Agora é com elas

Dia 08 de março é considerado o Dia Internacional da Mulher. Um dia de comemorações e homenagens ao redor do mundo, das lutas sociais, políticas e econômicas das mulheres. O dia que a sociedade escolheu para reconhecer o trabalho de uma vida inteira de lutas diárias por um espaço e lugar de fala. E os outros 364 dias do ano? A gente que corra atrás

Ser mulher na sociedade em que vivemos é um desafio diário. Apesar dos avanços diários de direitos e leis que diminuem relativamente a desigualdade de gênero, ainda temos que conviver com diversos problemas, como a pouca inserção no mercado, a desigualdade em cargos e salários, falta de respeito com os inúmeros casos de assédio e violência.

A realidade em que vivemos hoje no futebol não foge muito disso e isso é reflexo de sua história. No início, os esportes que tinham contato físico eram praticados somente por homens. Por que? Por conta da crença de que as mulheres não tinham porte físico para praticá-los e que esses esportes “masculinizavam” os seus corpos. Apesar destes conceitos serem provenientes da Grécia antiga, não precisamos voltar tanto a “máquina do tempo” para encontrar as consequências originadas por tais pensamentos. Fomos proibidas por 40 anos, inclusive por lei, de praticar esportes. Fomos proibidas de ser quem somos.

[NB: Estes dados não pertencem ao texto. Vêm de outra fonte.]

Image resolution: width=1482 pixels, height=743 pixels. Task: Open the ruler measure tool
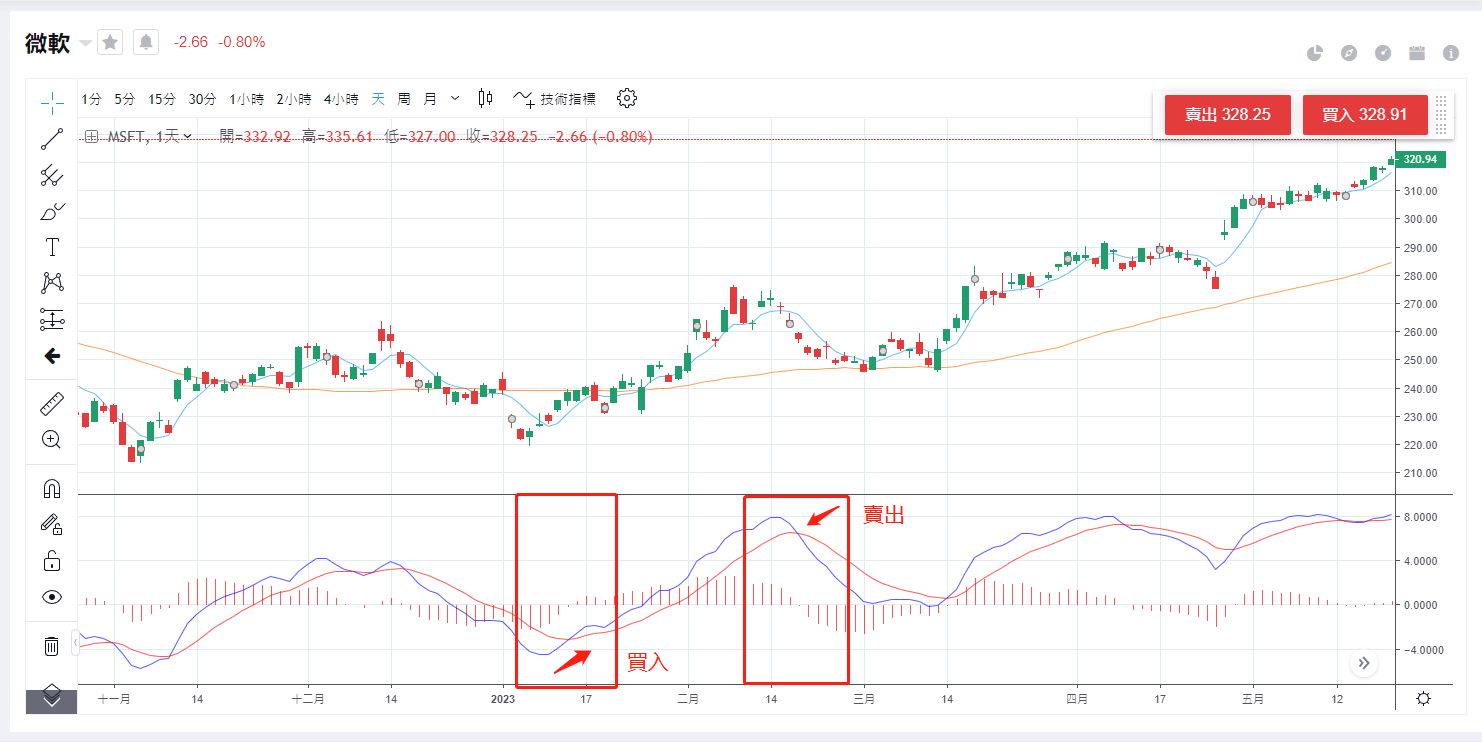52,404
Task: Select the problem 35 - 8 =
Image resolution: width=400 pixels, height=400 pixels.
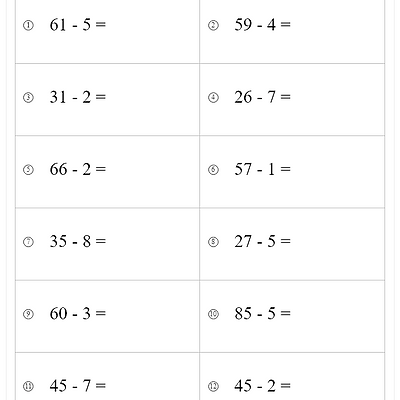Action: pyautogui.click(x=78, y=241)
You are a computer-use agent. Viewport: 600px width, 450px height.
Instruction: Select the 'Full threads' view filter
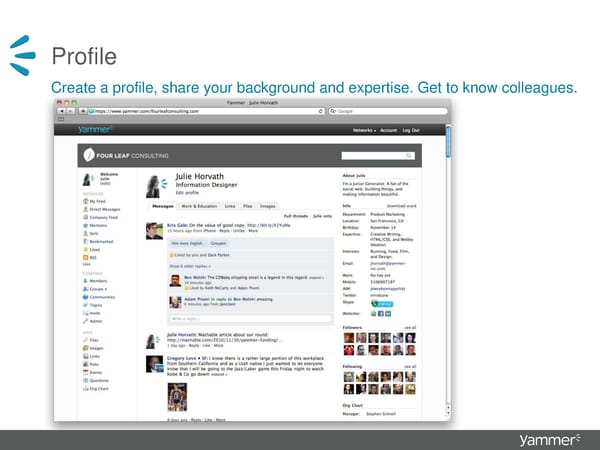pos(296,216)

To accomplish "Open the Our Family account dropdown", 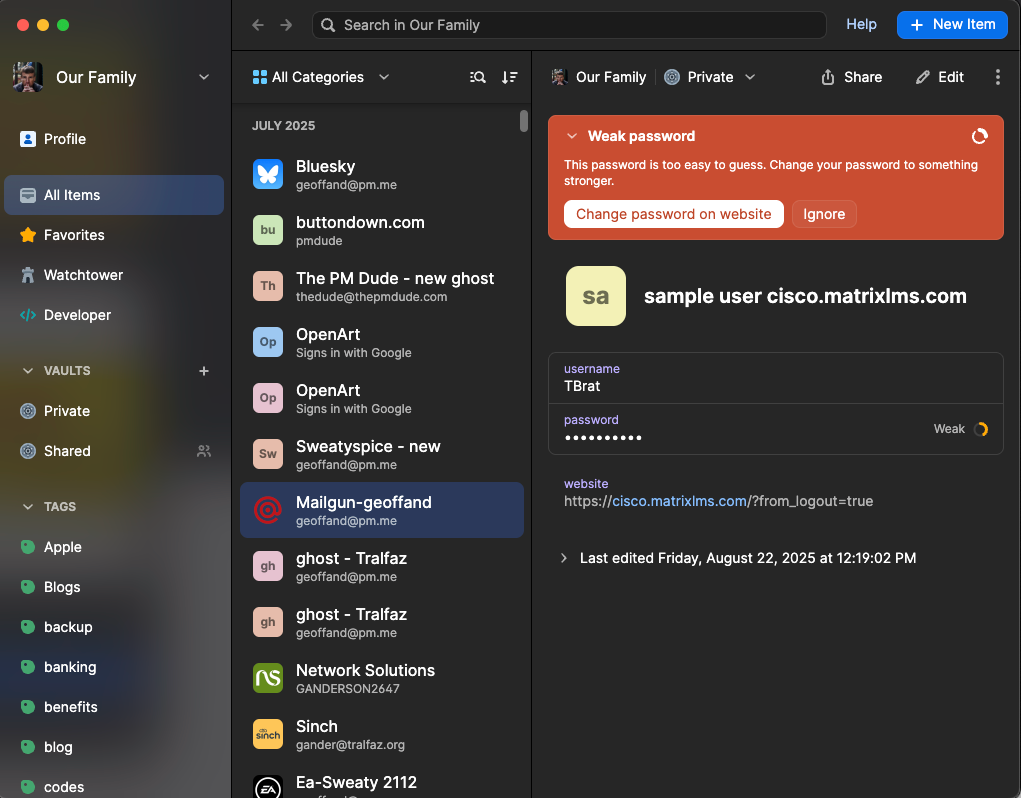I will point(204,77).
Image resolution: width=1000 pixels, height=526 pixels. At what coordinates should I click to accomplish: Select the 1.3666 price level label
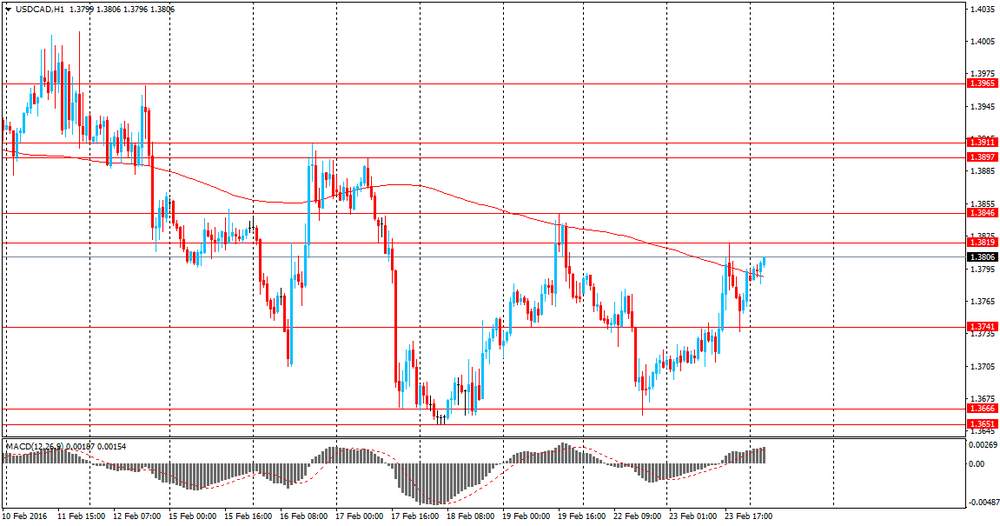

Graças a muita luta e resistência, a realidade é outra. Hoje vemos cada vez mais mulheres conquistando espaço, não só no esporte, mas fora dele. O Rainhas do Drible, não existiria se as primeiras mulheres não lutassem por inclusão lá no início. Esta mulher que está na foto em destaque, é Selma Al Majidi, a primeira mulher a treinar uma equipe de futebol masculino num país árabe. Claro que os avanços estão acontecendo, assim como na sociedade em que vivemos, mas não podemos parar por aqui. A estrada é longa e difícil, mas não estamos sozinhas nesta luta.

O mês de março não deveria ser um mês de comemorações, mas sim mais um mês de reflexão e conscientização. Reflexão e conscientização sobre a realidade de milhares de mulheres em uma sociedade extremamente machista. Um machismo velado todos os dias e escondido por uma rosa todo dia 8 de março.

Reafirmando o espaço que temos e a luta diária que é ser mulher na sociedades que vivemos, preparamos um especial com textos contanto histórias de mulheres que trabalham e convivem com o futebol masculino todos os dias. Trazer o olhar feminino de um ambiente majoritariamente masculino serve como exercício para rever muitas atitudes.

Que seja um mês de respeito. De reconhecimento da nossa luta diária. Que as histórias contadas aqui sirvam de reflexão sobre o espaço dado para a mulher no futebol e na sociedade. Que o dia 8 de março, finalmente, dure o ano inteiro.